*** TASK DATA
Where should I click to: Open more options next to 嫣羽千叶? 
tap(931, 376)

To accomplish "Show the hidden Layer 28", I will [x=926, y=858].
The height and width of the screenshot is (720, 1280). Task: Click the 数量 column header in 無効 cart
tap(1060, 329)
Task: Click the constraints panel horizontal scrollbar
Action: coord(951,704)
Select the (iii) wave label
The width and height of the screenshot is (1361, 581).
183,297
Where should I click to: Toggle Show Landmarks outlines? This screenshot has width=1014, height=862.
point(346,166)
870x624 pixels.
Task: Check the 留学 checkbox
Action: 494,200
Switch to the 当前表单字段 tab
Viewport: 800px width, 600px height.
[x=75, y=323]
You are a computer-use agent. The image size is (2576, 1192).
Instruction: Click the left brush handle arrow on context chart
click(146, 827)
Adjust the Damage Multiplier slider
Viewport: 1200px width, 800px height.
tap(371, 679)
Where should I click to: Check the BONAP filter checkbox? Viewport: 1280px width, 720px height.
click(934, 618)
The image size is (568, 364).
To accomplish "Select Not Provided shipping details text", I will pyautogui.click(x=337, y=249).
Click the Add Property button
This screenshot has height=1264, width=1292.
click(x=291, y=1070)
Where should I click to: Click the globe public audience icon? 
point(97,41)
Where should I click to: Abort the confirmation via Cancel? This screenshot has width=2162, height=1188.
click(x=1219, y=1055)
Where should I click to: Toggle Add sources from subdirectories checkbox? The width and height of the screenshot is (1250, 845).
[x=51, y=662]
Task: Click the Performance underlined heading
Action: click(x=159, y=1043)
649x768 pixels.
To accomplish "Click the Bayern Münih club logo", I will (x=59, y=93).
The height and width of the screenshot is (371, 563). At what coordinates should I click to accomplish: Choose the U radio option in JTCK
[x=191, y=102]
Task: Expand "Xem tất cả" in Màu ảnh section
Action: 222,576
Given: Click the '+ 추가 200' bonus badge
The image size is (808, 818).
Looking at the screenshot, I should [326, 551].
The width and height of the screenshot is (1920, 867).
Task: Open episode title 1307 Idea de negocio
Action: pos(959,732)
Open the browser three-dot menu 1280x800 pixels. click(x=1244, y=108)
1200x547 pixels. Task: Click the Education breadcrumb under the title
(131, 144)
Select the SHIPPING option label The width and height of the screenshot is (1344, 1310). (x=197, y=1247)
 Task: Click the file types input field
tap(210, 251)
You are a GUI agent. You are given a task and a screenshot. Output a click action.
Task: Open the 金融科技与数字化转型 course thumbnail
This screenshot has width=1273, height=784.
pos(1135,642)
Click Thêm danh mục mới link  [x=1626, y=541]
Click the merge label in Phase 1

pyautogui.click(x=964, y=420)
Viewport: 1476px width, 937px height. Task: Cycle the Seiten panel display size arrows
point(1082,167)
******
• _ASSIGNED TASK_:
Could you retype exactly the lines above, starting at the line that contains "Where should I click to: Toggle Add" and ending at the line that contains "Given: Click the '+ 추가 200' bonus badge", and nothing more?

• _RESPONSE AREA_:
Where should I click to: Toggle Add sources from subdirectories checkbox? The width and height of the screenshot is (1250, 845).
[x=51, y=662]
Task: Click the Performance underlined heading
Action: click(x=159, y=1043)
649x768 pixels.
To accomplish "Click the Bayern Münih club logo", I will (x=59, y=93).
The height and width of the screenshot is (371, 563). At what coordinates should I click to accomplish: Choose the U radio option in JTCK
[x=191, y=102]
Task: Expand "Xem tất cả" in Màu ảnh section
Action: 222,576
Given: Click the '+ 추가 200' bonus badge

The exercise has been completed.